P2 and RPi Pico are different beasts. Massive analog capabilities of P2 are not similar to anything I know. The very strange P2 asm with its skipf, indirections, xbyte and self-modifying code are not similar to anything I know... except, partially, P1. The RPi Pico is simply ARM C-programmable microcontroler. What makes it more interesting than the rest of similar microcontrollers are those fancy RPi designed additions: banked RAM, direct Flash execution, cores, which can run independent with their own bank of RAM, programmable pins and massive overclocking possibility.

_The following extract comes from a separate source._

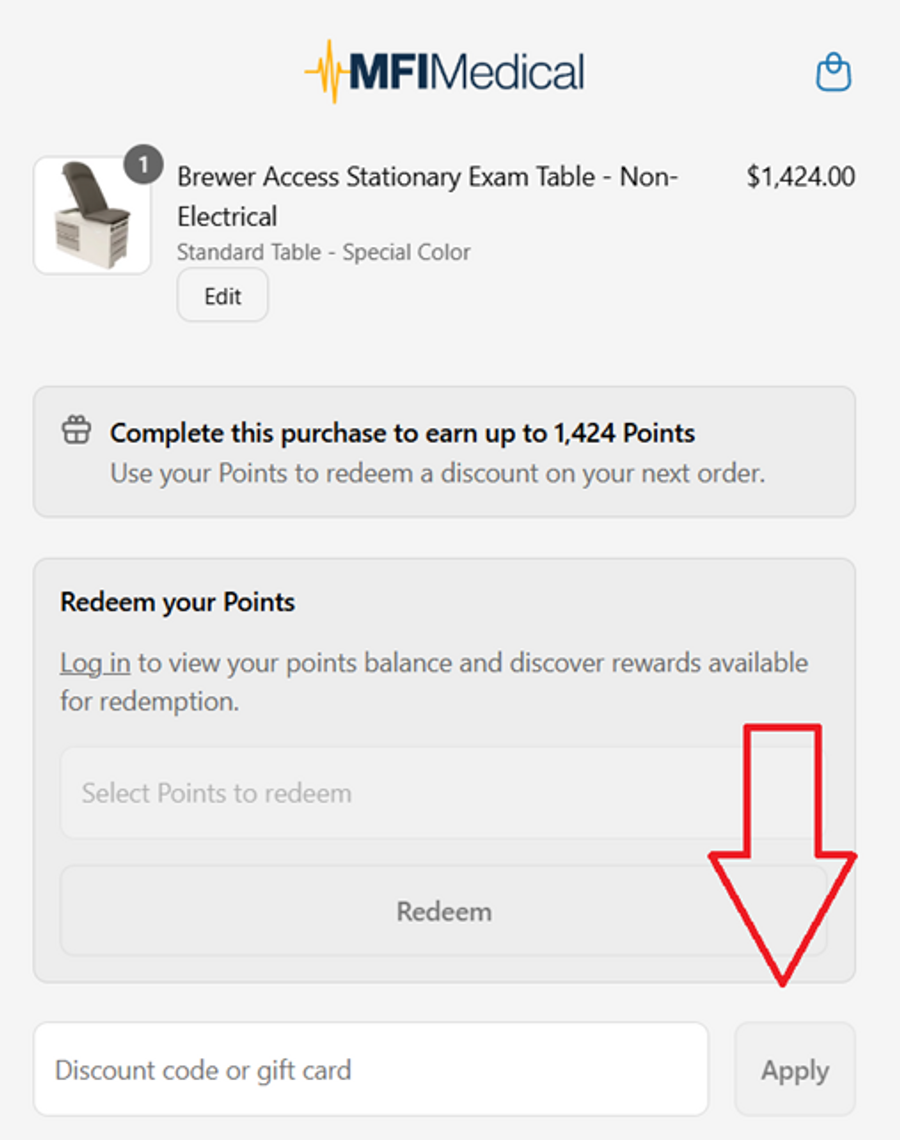Click the MFI Medical logo text
This screenshot has width=900, height=1140.
click(x=466, y=73)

They did an retroemulator with one of these things:
IMHO we’re likely to start seeing more micro cpu designs rather than fewer and here’s why...

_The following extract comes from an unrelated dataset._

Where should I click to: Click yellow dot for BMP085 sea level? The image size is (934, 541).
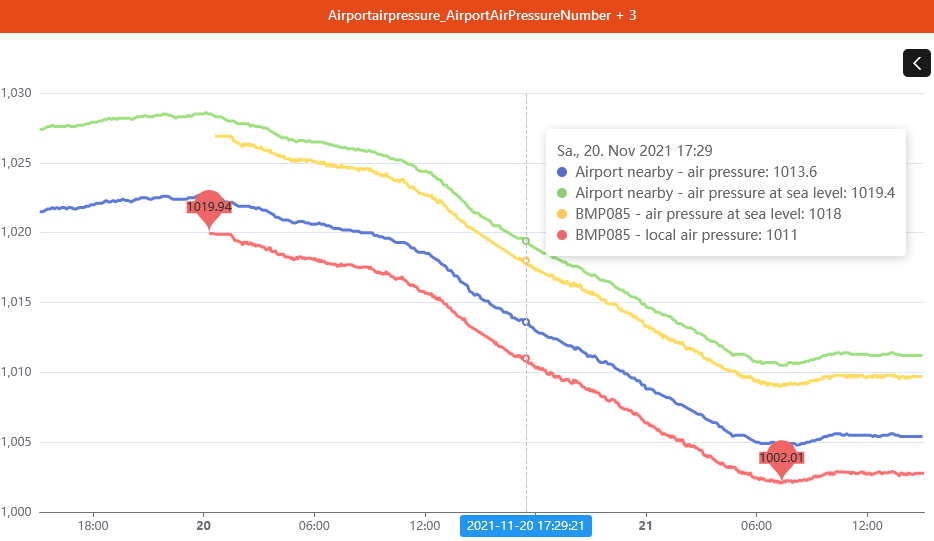pyautogui.click(x=563, y=214)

Apple have just blown the industry away when you stop designing with “blinkers” on. That is, design as it’s always been done eg x86. Now, Apples’ M1 is NOT traditional ARM cpus. They are in-house cpus designed to run the ARM ISA (instruction set).
RP2040 appears to be modified ARM M0 cores that run a subset? of one of the ARM ISA sets.
While cutting edge chip design is extremely expensive, lower end design using pre-designed IP blocks looks to me to be on the cusp of becoming mainstream, and hence cheaper as more foundries look to expand that cheaper business, and bringing prices down. This allows new designs to be tried.
The P2 will not compete with RP2040. It’s a different animal with extreme flexibility. If you want to design a lot of different products that are not price conscious but time to market is, the P2 might just fit nicely. RP2040 might just help the P2 because of its’ limited version of the new smart pin concept plus lack of many peripherals.
@brucee your enthusiasm isn't contagious
There's room for everybody and Parallax needn't dominate a market to serve our loyal customers/community.
Ken Gracey
So I just received my Pico boards today and one of the first things I did was to load Pico MicroPython v1.13 to see how it compared to our P2 native MicroPython v1.13 in a quick performance test.
I believe the ARM Pico is probably operating at up to 1MIPS/MHz with its pipeline (I need to confirm that) while the P2 is 0.5MIPS/MHz. The reported Pico CPU speed was 125MHz using this:
>>> machine.freq()
125000000
while the P2 defaults to run at 252MHz in my build so they should be roughly comparable in terms of peak instruction rate at least.
This was the simple test code that I ran on both boards.
RasPi Pico results @125MHz
Testing 1 additions per loop over 10s
Count: 1483917
Count: 1483957
Count: 1483965
Testing 2 additions per loop over 10s
Count: 1130892
Count: 1130865
Count: 1130855
Testing 3 additions per loop over 10s
Count: 913526
Count: 913502
Count: 913505
>>>
P2 results @252MHz:
>>> run()
Testing 1 additions per loop over 10s
Count: 641525
Count: 641505
Count: 641504
Testing 2 additions per loop over 10s
Count: 469446
Count: 469417
Count: 469416
Testing 3 additions per loop over 10s
Count: 378149
Count: 378126
Count: 378125
So from this it looks like the RasPi board is about ~2.3x faster than the P2 or so. Some of this is because the P2 compiled output is based on P1 code (p2gcc) and doesn't take full advantage of what the P2 can offer. Also the P2 has slower memory accesses of variables in HUB plus significant branch penalties when running hub-exec mode. If a better GCC port for P2 could be developed to optimize things for the P2 (eg, more registers, indexed memory reads instead of computing address offsets repeatedly, better stack frame call/return sequence etc) this gap could shrink a bit. It would be optimistic but possibly something in the 1.5x range might be a goal?
The GCC port for ARM Cortex-M0 is obviously going to be very well optimized compared to anything done for P1/P2 so it's unlikely to be possible to achieve the same level of performance but I'd love to be proven wrong.
Update: Based on the fact that there is about 190kB heap free, MicroPython on the Pico is probably running from flash via XIP. I don't know what rate it can sustain but there is a 16kB XIP instruction cache so perhaps that peak 1MIPS/MHz rate I assumed above is still valid if the hit rate is very high.